Cegamento é crucial para desfechos subjetivos (ex: dor) → Reduz viés de aferição/informação.
O cegamento (blinding) é mais crítico em estudos que avaliam desfechos subjetivos, como a intensidade da dor, pois a percepção do paciente e do avaliador pode ser influenciada pelo conhecimento do tratamento. Em desfechos objetivos (mortalidade, ocorrência de eventos), embora ainda útil, seu impacto na redução de viés de aferição é menor.
O cegamento, ou blinding, é uma estratégia metodológica crucial em ensaios clínicos randomizados, projetada para minimizar vieses e aumentar a validade interna dos resultados. Para o residente, compreender a importância e aplicação do cegamento é fundamental para a leitura crítica de artigos científicos e para a condução de pesquisas. A principal função do cegamento é evitar que o conhecimento da alocação do tratamento influencie o comportamento dos participantes, a administração do tratamento pelos pesquisadores, ou a avaliação dos desfechos pelos observadores. Isso é particularmente relevante quando os desfechos são subjetivos, como a intensidade da dor, qualidade de vida ou sintomas relatados, onde o efeito placebo e o viés de aferição podem ser significativos. Existem diferentes níveis de cegamento (simples, duplo, triplo), e a escolha depende da natureza do estudo e dos desfechos. Embora o cegamento seja sempre desejável, sua aplicação pode ser desafiadora ou impossível em certas intervenções (ex: cirurgias). No entanto, sempre que possível, o cegamento deve ser implementado para garantir a robustez e a confiabilidade dos achados de pesquisa.
O cegamento é uma técnica em que os participantes, pesquisadores ou avaliadores são impedidos de saber qual tratamento foi atribuído a cada indivíduo. Seu objetivo principal é reduzir vieses de informação e aferição, garantindo que as expectativas não influenciem os resultados.

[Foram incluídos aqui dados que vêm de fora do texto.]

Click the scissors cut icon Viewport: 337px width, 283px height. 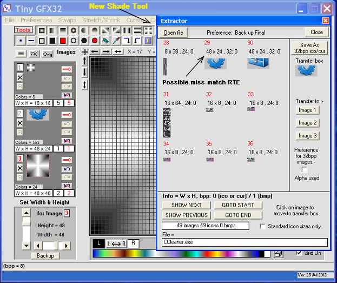(35, 53)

Em desfechos subjetivos, como a intensidade da dor ou qualidade de vida, a percepção do paciente e do avaliador pode ser facilmente influenciada pelo conhecimento do tratamento. O cegamento minimiza o efeito placebo e o viés do observador, tornando os resultados mais confiáveis.
Existem diferentes níveis de cegamento: simples-cego (apenas o paciente não sabe o tratamento), duplo-cego (paciente e pesquisador/avaliador não sabem) e triplo-cego (paciente, pesquisador/avaliador e analista de dados não sabem). O duplo-cego é o mais comum e robusto.